_Required action_
In the news article about the Chandra Levy murder case, which university employs the geographic profiling expert Kim Rossmo?

_Excerpt to read_
══════════

Levy murder suspect seeks to bar snitches' testimony

Michael Doyle - McClatchy Newspapers

October 07, 2009 05:13 PM

WASHINGTON -- Attorneys for the man who's accused of murdering intern Chandra Levy are trying to fend off testimony from jailhouse snitches as well as an academic expert in an esoteric field of law enforcement.

In new legal filings, attorneys for Salvadoran immigrant Ingmar Guandique challenge prosecutors' plans for summoning certain witnesses. More broadly, the new filings shed light on preparations now under way for the high-profile trial, set to begin Jan. 27.

Guandique's public defenders, for instance, reveal that prosecutors are seeking testimony from a Texas State University professor named Kim Rossmo. Rossmo is an innovator in the field of "geographic profiling," which aims to calculate the most likely locations where a serial offender will strike.

"Mr. Rossmo ... compares the locations of where Ms. Levy's alleged remains were found to the location of two incidents in which Mr. Guandique was convicted of assault to commit robbery ... and makes conclusory statements about the relationship among the three," Guandique's attorneys Santha Sonenberg and Maria Hawilo said.

Raised in Modesto, Calif., Levy had just finished graduate school when she was last seen publicly April 30, 2001. A year later, after her relationship with then-U.S. Rep. Gary Condit, D-Calif., had brought her disappearance to national attention, Levy's skeletal remains were found in Washington's Rock Creek Park.

Prosecutors have charged the 28-year-old Guandique with first-degree murder and sexual assault, claiming that he attacked Levy while she was jogging in the heavily wooded park. Guandique already is serving a 10-year-sentence for attacking two other women in the vicinity.

Guandique has pleaded not guilty, and his attorneys repeatedly have questioned prosecutors' reliance on circumstantial evidence.

══════════

_Record set_
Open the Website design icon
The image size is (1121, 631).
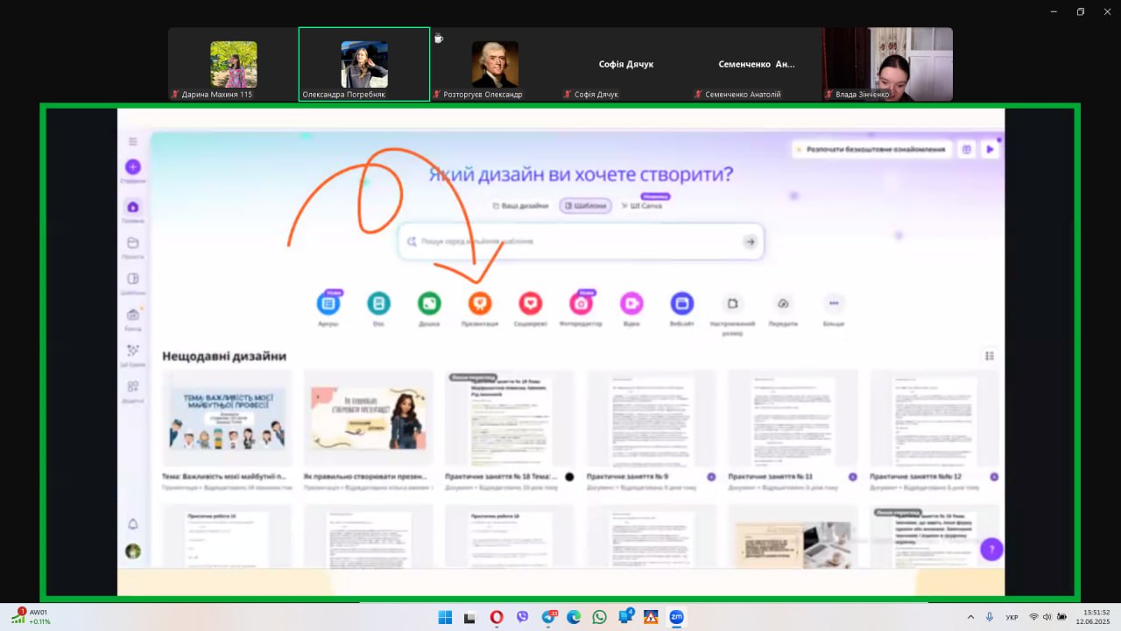pos(682,303)
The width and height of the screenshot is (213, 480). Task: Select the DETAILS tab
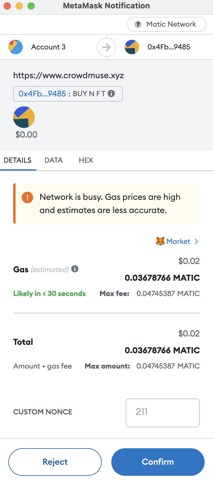pos(18,160)
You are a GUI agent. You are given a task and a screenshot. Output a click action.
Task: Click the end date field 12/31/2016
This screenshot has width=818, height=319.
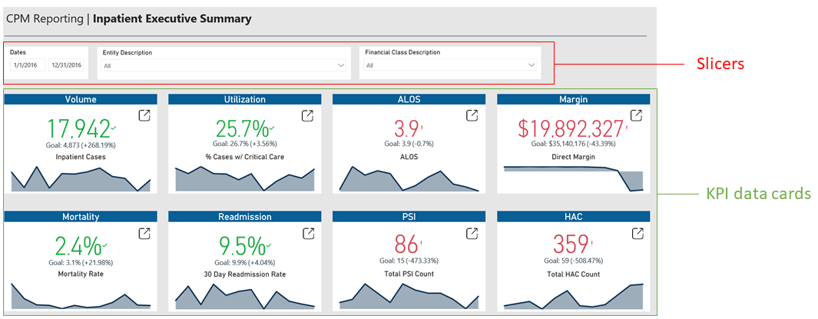tap(66, 65)
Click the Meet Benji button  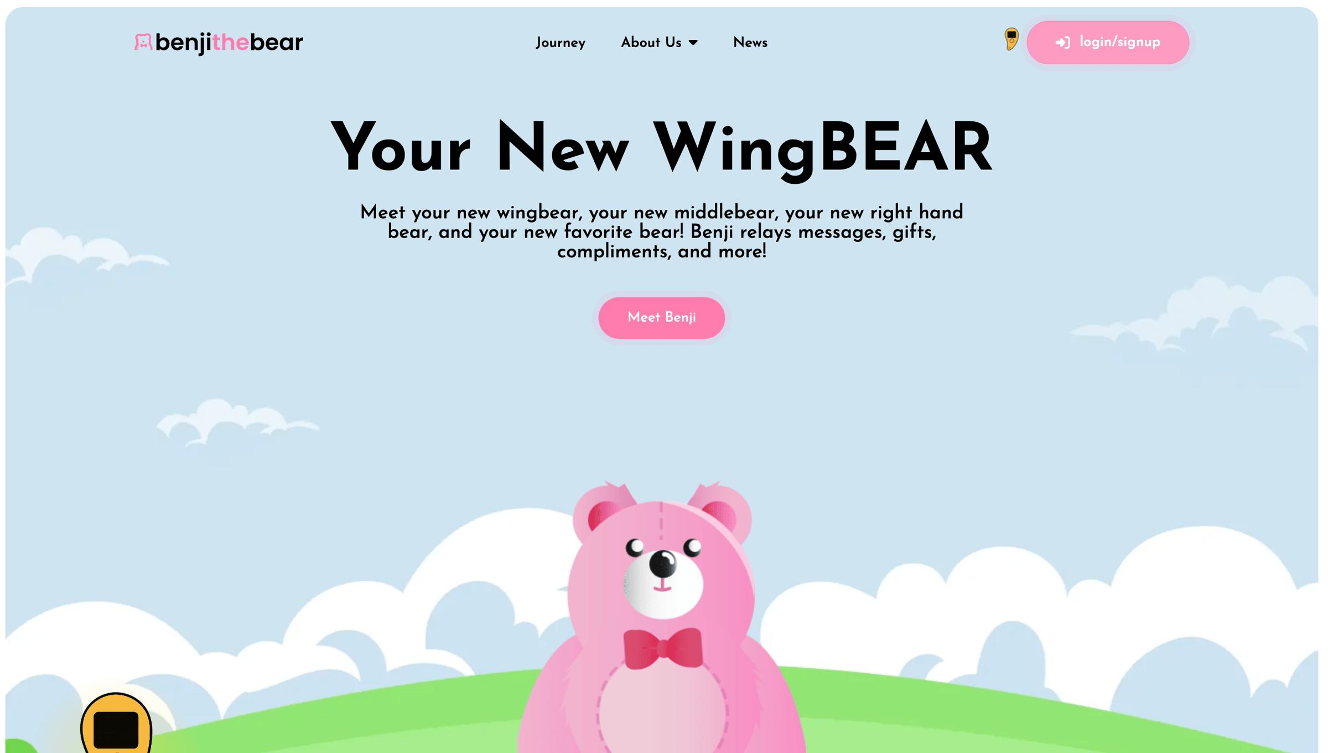pos(661,318)
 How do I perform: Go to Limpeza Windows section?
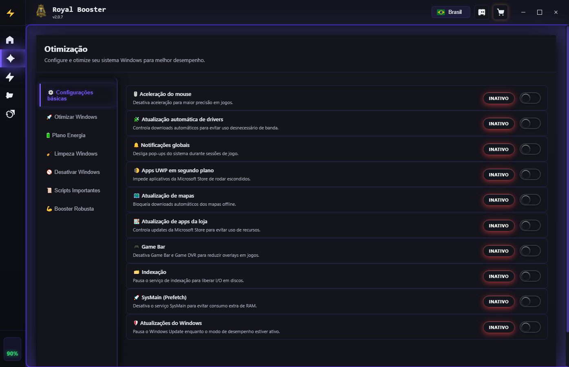pos(75,154)
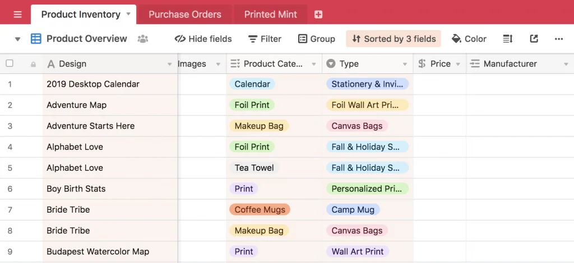
Task: Open the three-dot more options menu
Action: [x=558, y=39]
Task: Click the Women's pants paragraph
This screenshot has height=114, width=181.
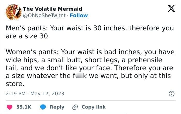Action: [x=88, y=68]
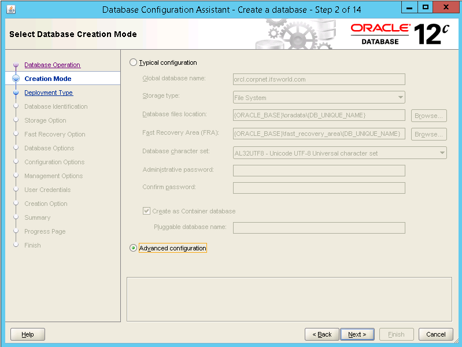Go back with the Back button
Image resolution: width=462 pixels, height=347 pixels.
(321, 334)
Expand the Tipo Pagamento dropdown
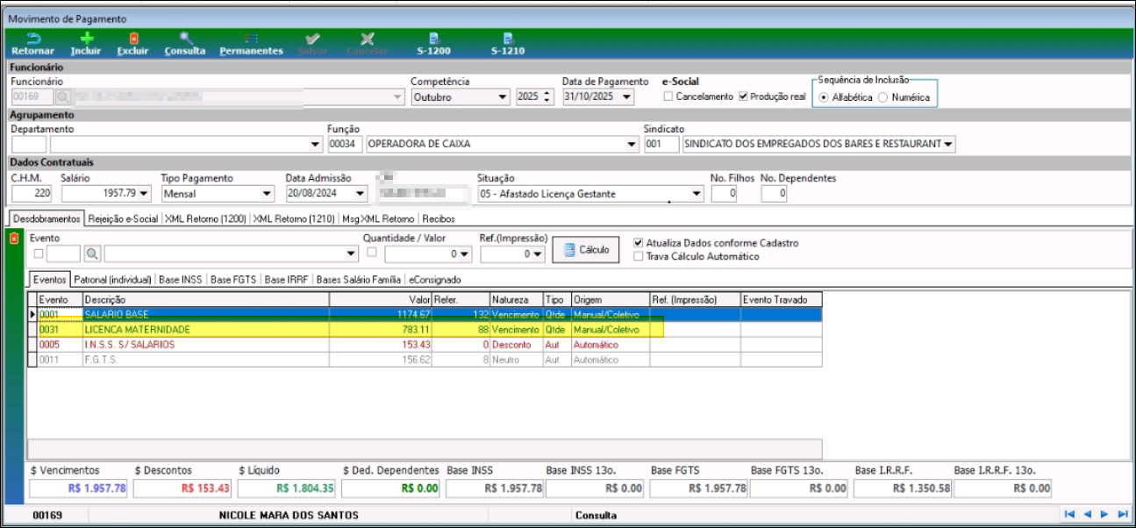Image resolution: width=1136 pixels, height=528 pixels. (x=268, y=194)
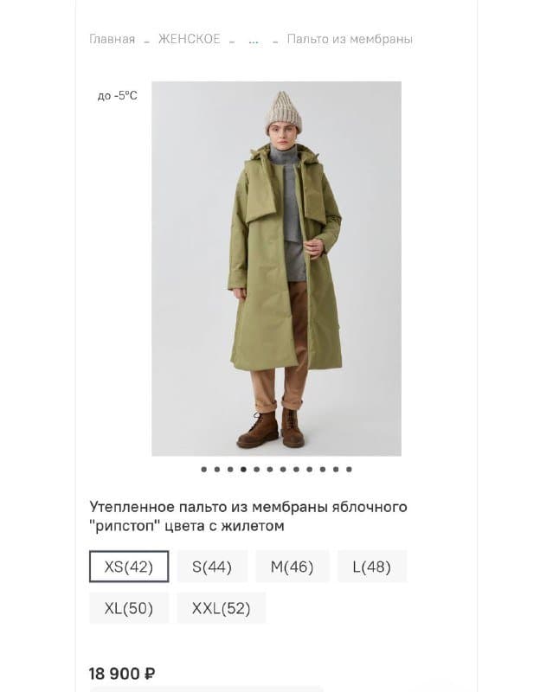
Task: Go to ЖЕНСКОЕ category breadcrumb
Action: tap(189, 39)
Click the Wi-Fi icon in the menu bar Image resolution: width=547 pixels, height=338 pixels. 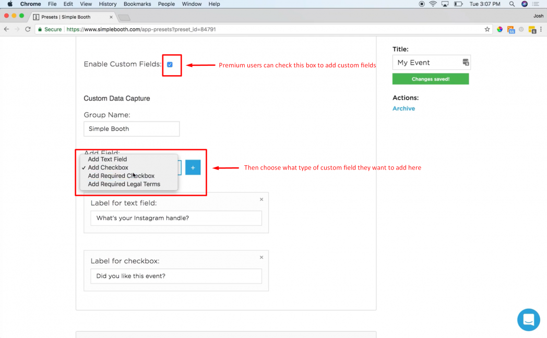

══════════

_Written answer_
Texas State University.